What you have to do:
Report each line of the records where "agent" occurs.

Pixel coordinate grounding data:
* * *
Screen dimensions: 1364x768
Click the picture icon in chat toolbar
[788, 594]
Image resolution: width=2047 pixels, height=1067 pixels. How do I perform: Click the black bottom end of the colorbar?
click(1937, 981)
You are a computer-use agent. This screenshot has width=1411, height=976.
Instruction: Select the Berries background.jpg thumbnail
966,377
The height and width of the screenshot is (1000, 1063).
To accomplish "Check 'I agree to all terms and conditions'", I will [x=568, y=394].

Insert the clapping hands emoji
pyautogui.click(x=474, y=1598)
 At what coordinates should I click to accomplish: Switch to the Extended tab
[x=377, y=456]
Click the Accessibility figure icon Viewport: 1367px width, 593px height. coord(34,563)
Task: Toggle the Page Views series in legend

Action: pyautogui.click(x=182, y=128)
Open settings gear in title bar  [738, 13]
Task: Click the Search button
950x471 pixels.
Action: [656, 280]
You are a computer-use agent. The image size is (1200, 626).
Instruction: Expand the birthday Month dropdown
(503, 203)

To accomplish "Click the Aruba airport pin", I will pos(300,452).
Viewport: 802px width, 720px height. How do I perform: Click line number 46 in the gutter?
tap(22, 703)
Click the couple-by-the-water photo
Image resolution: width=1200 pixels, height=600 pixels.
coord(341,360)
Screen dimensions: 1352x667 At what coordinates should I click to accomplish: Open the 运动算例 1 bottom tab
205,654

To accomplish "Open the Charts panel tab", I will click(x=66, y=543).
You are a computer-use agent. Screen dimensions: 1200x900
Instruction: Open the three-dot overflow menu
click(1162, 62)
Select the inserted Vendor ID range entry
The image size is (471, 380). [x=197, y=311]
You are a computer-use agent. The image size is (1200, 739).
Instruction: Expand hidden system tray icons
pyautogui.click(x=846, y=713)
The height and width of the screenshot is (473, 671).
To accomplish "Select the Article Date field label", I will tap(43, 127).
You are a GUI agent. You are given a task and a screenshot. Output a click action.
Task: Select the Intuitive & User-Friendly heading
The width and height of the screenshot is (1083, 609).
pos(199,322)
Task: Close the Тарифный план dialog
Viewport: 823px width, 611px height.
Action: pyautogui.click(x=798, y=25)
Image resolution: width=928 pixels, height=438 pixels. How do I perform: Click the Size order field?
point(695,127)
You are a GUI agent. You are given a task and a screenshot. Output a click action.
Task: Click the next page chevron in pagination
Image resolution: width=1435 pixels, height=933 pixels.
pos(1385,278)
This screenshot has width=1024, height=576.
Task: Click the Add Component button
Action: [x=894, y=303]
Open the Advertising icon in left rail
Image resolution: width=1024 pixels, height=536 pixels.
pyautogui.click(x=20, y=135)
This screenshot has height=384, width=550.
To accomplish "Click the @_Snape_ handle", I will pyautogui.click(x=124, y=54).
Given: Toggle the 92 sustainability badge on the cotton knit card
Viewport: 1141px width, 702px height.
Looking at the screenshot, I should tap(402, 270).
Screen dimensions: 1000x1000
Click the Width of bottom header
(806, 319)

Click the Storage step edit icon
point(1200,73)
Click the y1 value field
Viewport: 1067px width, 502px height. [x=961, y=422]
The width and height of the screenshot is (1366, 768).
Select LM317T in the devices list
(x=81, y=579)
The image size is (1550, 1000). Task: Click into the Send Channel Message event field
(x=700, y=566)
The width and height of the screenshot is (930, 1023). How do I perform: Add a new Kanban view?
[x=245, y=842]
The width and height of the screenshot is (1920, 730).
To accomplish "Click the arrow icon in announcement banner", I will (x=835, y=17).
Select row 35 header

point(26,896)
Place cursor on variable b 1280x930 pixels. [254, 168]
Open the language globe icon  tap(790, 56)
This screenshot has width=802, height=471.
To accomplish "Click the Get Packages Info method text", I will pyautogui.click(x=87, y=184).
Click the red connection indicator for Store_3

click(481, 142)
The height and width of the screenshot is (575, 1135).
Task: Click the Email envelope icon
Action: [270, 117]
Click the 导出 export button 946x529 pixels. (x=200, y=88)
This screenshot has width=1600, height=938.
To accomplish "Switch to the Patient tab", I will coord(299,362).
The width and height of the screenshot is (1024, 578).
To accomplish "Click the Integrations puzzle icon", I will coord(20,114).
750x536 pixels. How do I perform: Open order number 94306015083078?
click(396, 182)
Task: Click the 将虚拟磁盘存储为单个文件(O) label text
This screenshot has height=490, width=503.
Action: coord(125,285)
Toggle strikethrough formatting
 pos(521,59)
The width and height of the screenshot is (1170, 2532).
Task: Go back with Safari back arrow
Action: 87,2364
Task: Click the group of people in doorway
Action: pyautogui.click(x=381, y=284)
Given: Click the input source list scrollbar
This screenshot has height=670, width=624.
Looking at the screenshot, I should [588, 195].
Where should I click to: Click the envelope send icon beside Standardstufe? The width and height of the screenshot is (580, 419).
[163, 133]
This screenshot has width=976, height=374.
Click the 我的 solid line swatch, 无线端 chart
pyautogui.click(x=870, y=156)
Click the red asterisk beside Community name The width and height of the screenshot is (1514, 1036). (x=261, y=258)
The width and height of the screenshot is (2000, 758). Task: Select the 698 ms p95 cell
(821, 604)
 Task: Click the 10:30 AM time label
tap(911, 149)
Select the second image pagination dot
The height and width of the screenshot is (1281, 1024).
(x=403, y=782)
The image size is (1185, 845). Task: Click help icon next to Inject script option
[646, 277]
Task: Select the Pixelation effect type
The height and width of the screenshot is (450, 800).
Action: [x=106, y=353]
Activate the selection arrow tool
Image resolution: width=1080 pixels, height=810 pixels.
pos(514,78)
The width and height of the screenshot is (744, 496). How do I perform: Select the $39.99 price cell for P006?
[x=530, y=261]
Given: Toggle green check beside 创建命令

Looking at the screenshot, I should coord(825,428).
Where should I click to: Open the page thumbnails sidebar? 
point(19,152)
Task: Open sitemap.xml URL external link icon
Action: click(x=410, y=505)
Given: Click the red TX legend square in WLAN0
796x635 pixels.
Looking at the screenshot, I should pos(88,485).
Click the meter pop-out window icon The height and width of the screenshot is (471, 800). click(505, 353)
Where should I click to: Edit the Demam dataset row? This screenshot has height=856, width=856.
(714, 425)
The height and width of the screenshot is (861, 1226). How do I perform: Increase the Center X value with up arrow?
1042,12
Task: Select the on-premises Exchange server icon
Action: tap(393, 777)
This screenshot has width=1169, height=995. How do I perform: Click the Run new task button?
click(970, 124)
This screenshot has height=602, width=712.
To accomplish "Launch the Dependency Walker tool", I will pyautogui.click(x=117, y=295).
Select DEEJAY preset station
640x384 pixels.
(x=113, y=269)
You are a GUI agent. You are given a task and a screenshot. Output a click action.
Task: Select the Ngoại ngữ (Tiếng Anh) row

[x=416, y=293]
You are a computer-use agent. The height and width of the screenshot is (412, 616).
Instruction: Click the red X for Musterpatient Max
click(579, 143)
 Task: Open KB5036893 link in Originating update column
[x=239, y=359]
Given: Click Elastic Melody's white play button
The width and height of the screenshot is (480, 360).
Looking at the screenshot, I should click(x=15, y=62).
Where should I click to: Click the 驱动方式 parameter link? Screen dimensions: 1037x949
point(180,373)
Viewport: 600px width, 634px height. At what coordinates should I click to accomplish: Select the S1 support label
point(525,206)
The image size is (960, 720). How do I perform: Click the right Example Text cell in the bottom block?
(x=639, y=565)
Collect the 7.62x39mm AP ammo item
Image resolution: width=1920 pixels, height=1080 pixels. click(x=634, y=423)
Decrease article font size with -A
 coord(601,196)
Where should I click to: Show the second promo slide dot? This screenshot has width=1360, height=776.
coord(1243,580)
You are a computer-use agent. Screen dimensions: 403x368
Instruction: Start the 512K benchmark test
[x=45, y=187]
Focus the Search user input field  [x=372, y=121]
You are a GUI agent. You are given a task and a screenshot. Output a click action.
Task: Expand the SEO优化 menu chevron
* * *
Task response:
You are a computer-use agent. This screenshot has width=1411, height=976.
You are a computer-use agent. The image size is (1200, 626).
You are a computer-use agent. Screen dimensions: 1200x900
You are a computer-use agent. The image size is (1200, 739).
You are a GUI agent. You are given a task and a screenshot. Output a click action.
You are a GUI agent. You are given a task and a screenshot. Output a click action.
You are a GUI agent. You are given a task and a screenshot. Output a click action.
You are a computer-use agent. The height and width of the screenshot is (412, 616).
You are a computer-use agent. Screen dimensions: 403x368
You are a GUI agent. You are given a task and a screenshot. Output a click action.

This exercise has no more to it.